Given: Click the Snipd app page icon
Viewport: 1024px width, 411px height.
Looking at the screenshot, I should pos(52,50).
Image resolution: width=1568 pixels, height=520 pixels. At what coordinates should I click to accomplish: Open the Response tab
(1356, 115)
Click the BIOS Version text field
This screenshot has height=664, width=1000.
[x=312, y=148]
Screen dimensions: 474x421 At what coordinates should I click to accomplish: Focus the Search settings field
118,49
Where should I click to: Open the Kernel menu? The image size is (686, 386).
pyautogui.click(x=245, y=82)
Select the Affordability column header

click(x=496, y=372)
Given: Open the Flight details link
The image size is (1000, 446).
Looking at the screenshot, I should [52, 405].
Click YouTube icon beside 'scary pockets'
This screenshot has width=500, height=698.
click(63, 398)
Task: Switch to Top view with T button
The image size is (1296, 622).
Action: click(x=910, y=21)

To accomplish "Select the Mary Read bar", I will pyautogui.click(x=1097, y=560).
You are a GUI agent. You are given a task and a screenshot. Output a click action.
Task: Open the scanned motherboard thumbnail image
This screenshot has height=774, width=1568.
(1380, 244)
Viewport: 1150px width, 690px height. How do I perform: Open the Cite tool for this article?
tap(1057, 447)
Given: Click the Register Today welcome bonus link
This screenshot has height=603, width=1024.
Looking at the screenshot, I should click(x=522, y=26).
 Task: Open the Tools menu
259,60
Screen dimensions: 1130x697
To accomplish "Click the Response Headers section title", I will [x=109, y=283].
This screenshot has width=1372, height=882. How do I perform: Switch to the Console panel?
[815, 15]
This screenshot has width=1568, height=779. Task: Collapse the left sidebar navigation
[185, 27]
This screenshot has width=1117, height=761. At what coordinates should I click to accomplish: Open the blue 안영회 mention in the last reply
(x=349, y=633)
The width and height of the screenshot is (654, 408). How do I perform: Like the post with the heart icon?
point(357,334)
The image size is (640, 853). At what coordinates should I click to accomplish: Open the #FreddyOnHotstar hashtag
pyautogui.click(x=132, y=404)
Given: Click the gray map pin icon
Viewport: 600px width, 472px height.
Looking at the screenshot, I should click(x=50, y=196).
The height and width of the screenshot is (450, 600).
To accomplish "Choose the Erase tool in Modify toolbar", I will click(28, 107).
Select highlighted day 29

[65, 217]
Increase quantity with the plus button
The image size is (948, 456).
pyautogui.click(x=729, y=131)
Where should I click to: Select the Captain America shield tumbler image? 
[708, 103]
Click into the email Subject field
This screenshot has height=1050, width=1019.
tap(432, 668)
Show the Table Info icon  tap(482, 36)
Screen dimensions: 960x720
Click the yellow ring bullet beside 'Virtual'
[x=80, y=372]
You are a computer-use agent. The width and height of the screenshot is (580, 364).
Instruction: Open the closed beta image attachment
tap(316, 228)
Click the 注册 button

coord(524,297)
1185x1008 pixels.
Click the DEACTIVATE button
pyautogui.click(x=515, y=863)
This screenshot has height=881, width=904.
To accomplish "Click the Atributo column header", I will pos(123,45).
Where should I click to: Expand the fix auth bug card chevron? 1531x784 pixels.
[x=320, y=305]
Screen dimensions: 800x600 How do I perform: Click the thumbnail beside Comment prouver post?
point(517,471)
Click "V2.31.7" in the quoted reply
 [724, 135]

**WHAT YOU WILL DO**.
All of the records are to be reproduced exactly as they were given.

**ANSWER SPACE**.
Given: Click the Snipd app page icon
Viewport: 1024px width, 411px height.
Looking at the screenshot, I should pos(52,50).
Image resolution: width=1568 pixels, height=520 pixels. At what coordinates should I click to accomplish: Open the Response tab
(1356, 115)
Click the BIOS Version text field
This screenshot has height=664, width=1000.
[x=312, y=148]
Screen dimensions: 474x421 At what coordinates should I click to accomplish: Focus the Search settings field
118,49
Where should I click to: Open the Kernel menu? The image size is (686, 386).
pyautogui.click(x=245, y=82)
Select the Affordability column header

click(x=496, y=372)
Given: Open the Flight details link
The image size is (1000, 446).
Looking at the screenshot, I should [52, 405].
Click YouTube icon beside 'scary pockets'
This screenshot has width=500, height=698.
click(63, 398)
Task: Switch to Top view with T button
The image size is (1296, 622).
Action: click(x=910, y=21)

To accomplish "Select the Mary Read bar", I will pyautogui.click(x=1097, y=560).
You are a GUI agent. You are given a task and a screenshot. Output a click action.
Task: Open the scanned motherboard thumbnail image
This screenshot has height=774, width=1568.
(1380, 244)
Viewport: 1150px width, 690px height. How do I perform: Open the Cite tool for this article?
tap(1057, 447)
Given: Click the Register Today welcome bonus link
This screenshot has height=603, width=1024.
Looking at the screenshot, I should click(x=522, y=26).
 Task: Open the Tools menu
259,60
Screen dimensions: 1130x697
To accomplish "Click the Response Headers section title", I will [x=109, y=283].
This screenshot has width=1372, height=882. How do I perform: Switch to the Console panel?
[815, 15]
This screenshot has width=1568, height=779. Task: Collapse the left sidebar navigation
[185, 27]
This screenshot has width=1117, height=761. At what coordinates should I click to accomplish: Open the blue 안영회 mention in the last reply
(x=349, y=633)
The width and height of the screenshot is (654, 408). How do I perform: Like the post with the heart icon?
point(357,334)
The image size is (640, 853). At what coordinates should I click to accomplish: Open the #FreddyOnHotstar hashtag
pyautogui.click(x=132, y=404)
Given: Click the gray map pin icon
Viewport: 600px width, 472px height.
Looking at the screenshot, I should click(x=50, y=196).
The height and width of the screenshot is (450, 600).
To accomplish "Choose the Erase tool in Modify toolbar", I will click(28, 107).
Select highlighted day 29

[65, 217]
Increase quantity with the plus button
The image size is (948, 456).
pyautogui.click(x=729, y=131)
Where should I click to: Select the Captain America shield tumbler image? 
[708, 103]
Click into the email Subject field
This screenshot has height=1050, width=1019.
tap(432, 668)
Show the Table Info icon  tap(482, 36)
Screen dimensions: 960x720
Click the yellow ring bullet beside 'Virtual'
[x=80, y=372]
You are a computer-use agent. The width and height of the screenshot is (580, 364).
Instruction: Open the closed beta image attachment
tap(316, 228)
Click the 注册 button

coord(524,297)
1185x1008 pixels.
Click the DEACTIVATE button
pyautogui.click(x=515, y=863)
This screenshot has height=881, width=904.
To accomplish "Click the Atributo column header", I will pos(123,45).
Where should I click to: Expand the fix auth bug card chevron? 1531x784 pixels.
[x=320, y=305]
Screen dimensions: 800x600 How do I perform: Click the thumbnail beside Comment prouver post?
point(517,471)
Click "V2.31.7" in the quoted reply
 [724, 135]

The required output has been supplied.